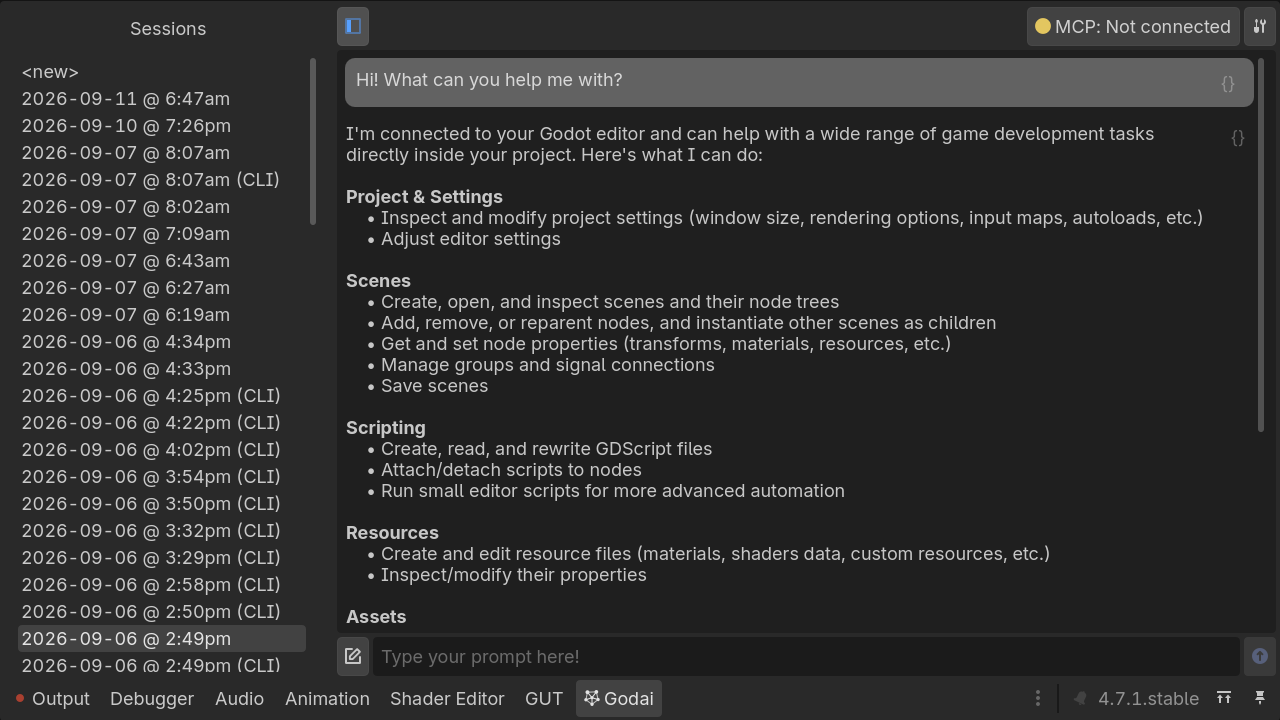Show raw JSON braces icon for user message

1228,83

● ● ● ●

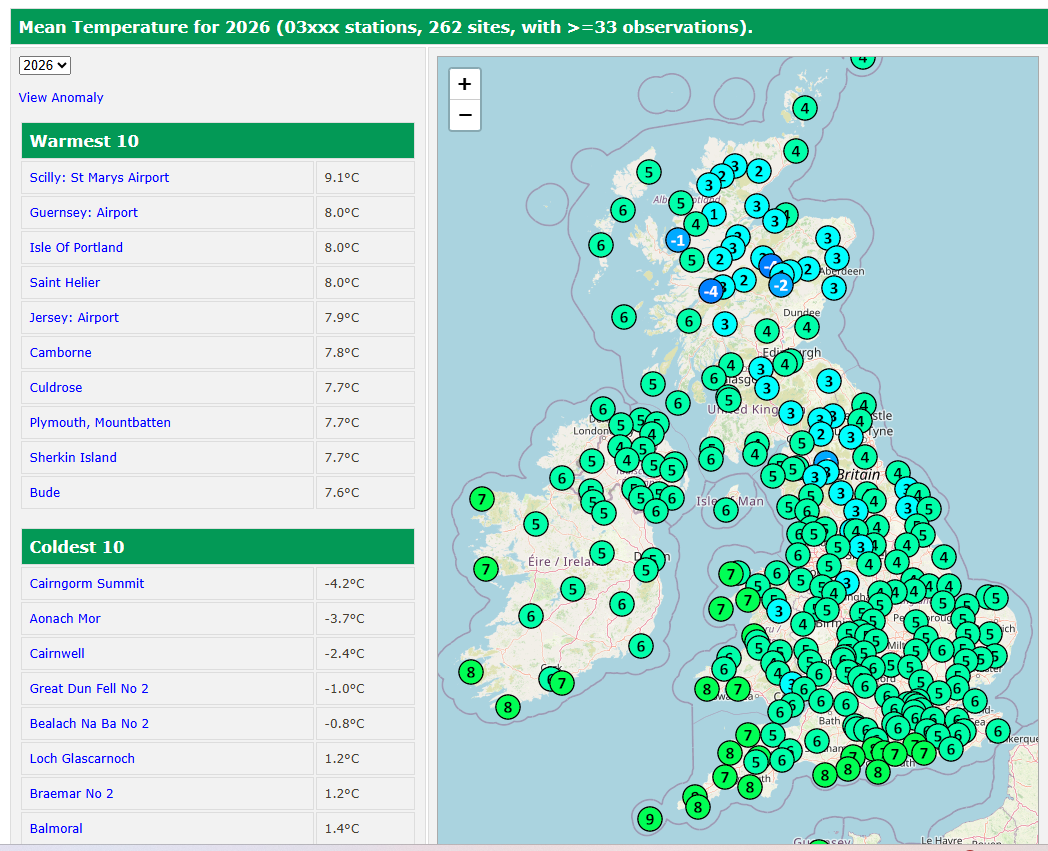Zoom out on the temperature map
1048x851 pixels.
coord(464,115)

● ● ● ●

*Task instructions*: Copy out the lines from the one containing "Zoom out on the temperature map" through the one containing "coord(464,115)", including both of those lines, and leave out the pictures.

*Finished exercise*:
Zoom out on the temperature map
1048x851 pixels.
coord(464,115)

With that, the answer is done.